At this time, the incident is confirmed to be limited to specific wallet functions and has no identified impact on other services, including our AI-related services.

Remediation and Prevention Measures

The Company has initiated the following actions:

• Comprehensive review and redesign of withdrawal and approval processes 
• Strengthening of security architecture with multi-layered controls 
• Engagement of external security experts for independent audits 

Next Steps

The Company will continue to provide timely updates as the investigation progresses. 

We sincerely apologize for the concern and inconvenience caused. The Company remains fully committed to safeguarding users’ assets and maintaining trust through responsible and transparent actions.

Sincerely,
AI AVATAR.

—------------------------------------------

Q&A

Q1. What happened? A. The Company identified unauthorized ETH transactions from wallets under its management. 

Q2. Was this a hack? A. The root cause has not yet been determined. The Company is conducting a comprehensive investigation into the circumstances surrounding the unauthorized transactions. 

Q3. What is the total loss? A. The total estimated loss is approximately 1,432 ETH (approximately USD 3.1 million based on current market prices). 

Q4. Are customer funds affected? A. Yes. A significant portion of the affected assets relates to customer funds. The Company is currently assessing the full impact. 

Q5. Will customers be compensated? A. The Company takes full responsibility for the seriousness of this incident. Protecting customer assets is its highest priority, and the Company is actively evaluating appropriate measures, including compensation. 

Q6. When will compensation be provided? A. The details and timeline are currently under review. The Company will provide updates as soon as they are finalized. 

Q7. What caused the incident? A. The root cause has not yet been determined. A comprehensive investigation is ongoing. 

Q8. Was there any internal involvement? A. The Company is investigating all possibilities and will disclose verified findings transparently. 

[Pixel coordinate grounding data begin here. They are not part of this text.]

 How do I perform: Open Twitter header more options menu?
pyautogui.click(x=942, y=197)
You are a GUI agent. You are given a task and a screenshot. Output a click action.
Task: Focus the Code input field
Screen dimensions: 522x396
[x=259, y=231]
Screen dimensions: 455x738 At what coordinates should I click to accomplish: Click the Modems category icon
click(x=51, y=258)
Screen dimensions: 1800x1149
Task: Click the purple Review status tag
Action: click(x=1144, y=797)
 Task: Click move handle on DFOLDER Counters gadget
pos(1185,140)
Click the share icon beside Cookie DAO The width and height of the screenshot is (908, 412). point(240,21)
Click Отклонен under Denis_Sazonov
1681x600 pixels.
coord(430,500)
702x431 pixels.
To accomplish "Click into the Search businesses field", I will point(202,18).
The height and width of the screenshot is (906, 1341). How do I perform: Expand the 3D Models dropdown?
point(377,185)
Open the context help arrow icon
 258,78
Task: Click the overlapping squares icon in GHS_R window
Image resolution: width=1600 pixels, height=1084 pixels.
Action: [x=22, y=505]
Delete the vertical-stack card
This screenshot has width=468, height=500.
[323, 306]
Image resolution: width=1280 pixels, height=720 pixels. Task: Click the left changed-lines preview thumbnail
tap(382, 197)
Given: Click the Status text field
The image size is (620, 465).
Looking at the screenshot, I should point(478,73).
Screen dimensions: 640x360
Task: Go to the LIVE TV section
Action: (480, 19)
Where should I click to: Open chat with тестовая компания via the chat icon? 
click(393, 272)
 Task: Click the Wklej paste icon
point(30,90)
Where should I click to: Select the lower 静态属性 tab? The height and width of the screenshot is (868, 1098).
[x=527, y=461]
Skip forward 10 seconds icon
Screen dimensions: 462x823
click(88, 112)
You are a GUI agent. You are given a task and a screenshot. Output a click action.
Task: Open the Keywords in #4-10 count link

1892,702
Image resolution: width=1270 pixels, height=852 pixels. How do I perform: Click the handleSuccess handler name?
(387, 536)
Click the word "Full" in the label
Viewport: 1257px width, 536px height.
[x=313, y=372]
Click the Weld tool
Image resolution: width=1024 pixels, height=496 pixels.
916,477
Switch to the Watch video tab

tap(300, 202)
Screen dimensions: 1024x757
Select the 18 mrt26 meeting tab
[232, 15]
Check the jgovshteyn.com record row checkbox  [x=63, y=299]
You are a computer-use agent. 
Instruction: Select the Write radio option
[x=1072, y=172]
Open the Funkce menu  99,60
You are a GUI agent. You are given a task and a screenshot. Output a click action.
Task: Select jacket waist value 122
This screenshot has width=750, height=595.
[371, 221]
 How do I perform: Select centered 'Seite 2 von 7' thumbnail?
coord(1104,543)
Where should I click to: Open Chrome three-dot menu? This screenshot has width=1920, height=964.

Q9. What actions have been taken so far? A. Immediate actions include:

• Suspension of all withdrawals 

• Revocation and reset of credentials 

• Ongoing investigation with internal teams and external experts 

Q10. What measures are being taken to prevent recurrence? A. The Company is implementing a full redesign of withdrawal processes, enhanced multi-layered security controls, and independent third-party audits. 

Q11. Is the Company working with its service providers on this matter? A. The Company is working closely with all relevant partners as part of the investigation. Responsibility will be determined based on verified findings. 

Q12. When will services resume? A. Services will resume in phases only after sufficient security measures are in place. 

Q13. Is it safe to continue using your service? A. The Company is implementing significant security enhancements to ensure a safer environment moving forward. 

Q14. Why wasn’t this detected earlier? A. The issue was detected through system monitoring alerts. The Company is strengthening its monitoring and detection systems as part of its response. 

Q15. Is the company financially stable? A. The Company has sufficient resources to manage this situation responsibly and to take necessary actions to protect customer assets.